Cette illusion de bonheur sur photographies à la réalité arrangée est celle d'Antoine.
Quadragénaire séparé de Nathalie, père de deux enfants, Joséphine et Léon, maintenant au chômage pour avoir fait preuve d'humanité dans un métier qui n'en veut pas (expert en assurances).

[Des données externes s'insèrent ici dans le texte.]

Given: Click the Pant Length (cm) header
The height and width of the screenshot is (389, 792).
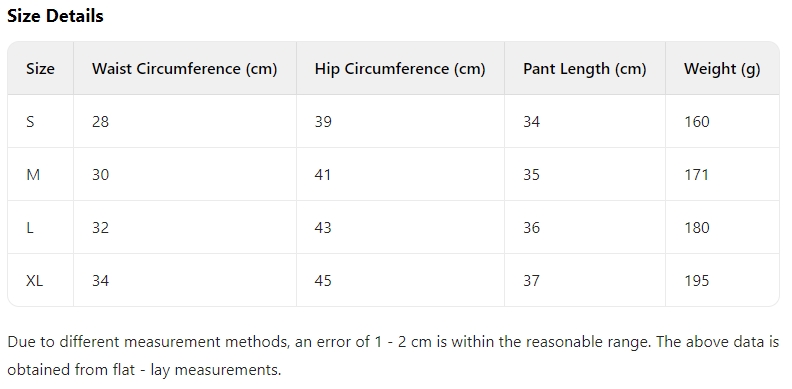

Il revient sur sa vie depuis sa prime enfance, avec ses parents, leur rencontre, leur amour trop bref, la fuite de sa mère, la lâcheté de son père. Il raconte sa sœur, Anna, jumelle orpheline au phrasé incomplet, qui a trouvé sa moitié et pu se construire, se reconstruire avec Thomas.
Tandis que lui allait sa vie en apparence normale. Jusqu'à la bascule.
Antoine se livre et se délivre.
Il se délivre de la vision qu'il avait d'eux ou trouve les mots pour l'expliquer. Surtout sur son père. Un homme dont la lâcheté a imprimé sur son fils les sentiments de honte, de culpabilité, et l'impression d'échec permanent.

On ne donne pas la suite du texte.